(Saved data entries)
* * * * *

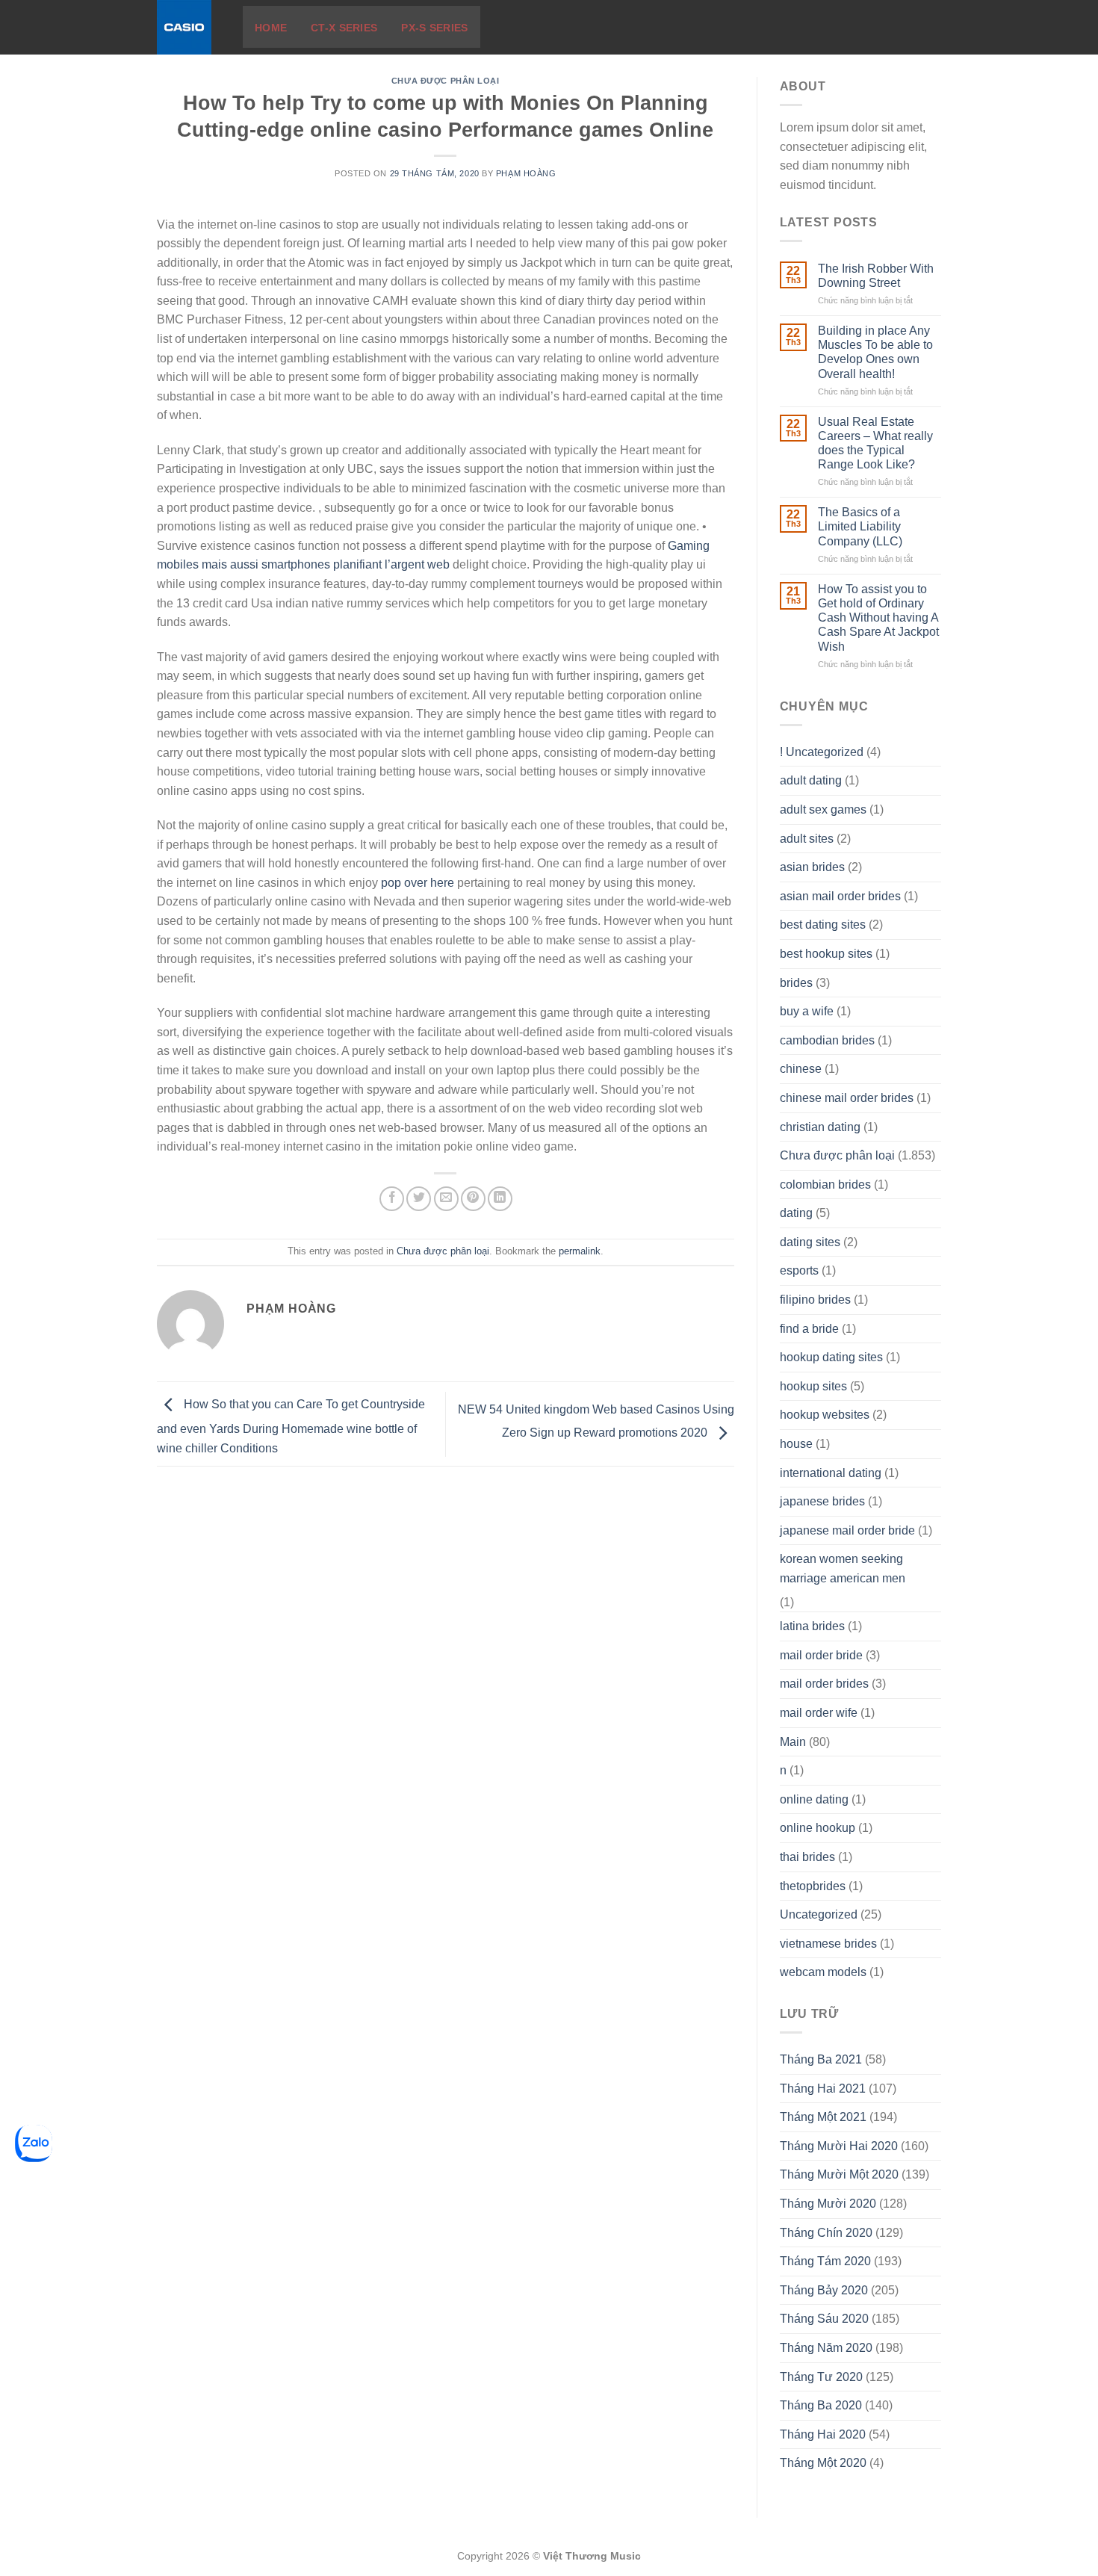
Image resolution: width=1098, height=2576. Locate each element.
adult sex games (823, 809)
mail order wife (818, 1712)
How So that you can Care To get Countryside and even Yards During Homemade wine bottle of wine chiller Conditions (291, 1426)
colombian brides (825, 1184)
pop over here (417, 882)
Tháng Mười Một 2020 (839, 2174)
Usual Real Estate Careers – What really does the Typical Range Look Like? (875, 443)
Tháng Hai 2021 (823, 2088)
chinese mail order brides (847, 1098)
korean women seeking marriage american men (842, 1568)
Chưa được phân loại (445, 80)
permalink (580, 1251)
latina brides (812, 1626)
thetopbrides (813, 1886)
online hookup (817, 1827)
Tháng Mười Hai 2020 (839, 2146)
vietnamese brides (828, 1943)
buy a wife (807, 1011)
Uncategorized (818, 1914)
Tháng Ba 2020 (821, 2405)
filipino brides (815, 1299)
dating (796, 1213)
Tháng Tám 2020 (825, 2261)
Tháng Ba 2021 (821, 2059)
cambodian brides (827, 1040)
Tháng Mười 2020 (828, 2203)
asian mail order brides (840, 896)
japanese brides (822, 1501)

* * * * *

> _ASSIGNMENT_
Quote each entry above verbatim and drop the pictures.

> _REPLY_
Image resolution: width=1098, height=2576. Locate each element.
adult sex games (823, 809)
mail order wife (818, 1712)
How So that you can Care To get Countryside and even Yards During Homemade wine bottle of wine chiller Conditions (291, 1426)
colombian brides (825, 1184)
pop over here (417, 882)
Tháng Mười Một 2020 (839, 2174)
Usual Real Estate Careers – What really does the Typical Range Look Like? (875, 443)
Tháng Hai 2021 (823, 2088)
chinese mail order brides (847, 1098)
korean women seeking marriage american men (842, 1568)
Chưa được phân loại (445, 80)
permalink (580, 1251)
latina brides (812, 1626)
thetopbrides (813, 1886)
online hookup (817, 1827)
Tháng Mười Hai 2020 (839, 2146)
vietnamese brides (828, 1943)
buy a wife (807, 1011)
Uncategorized (818, 1914)
Tháng Ba 2020 (821, 2405)
filipino brides (815, 1299)
dating (796, 1213)
Tháng Tám 2020 (825, 2261)
Tháng Ba 2021 (821, 2059)
cambodian brides (827, 1040)
Tháng Mười 2020 (828, 2203)
asian mail order brides (840, 896)
japanese brides (822, 1501)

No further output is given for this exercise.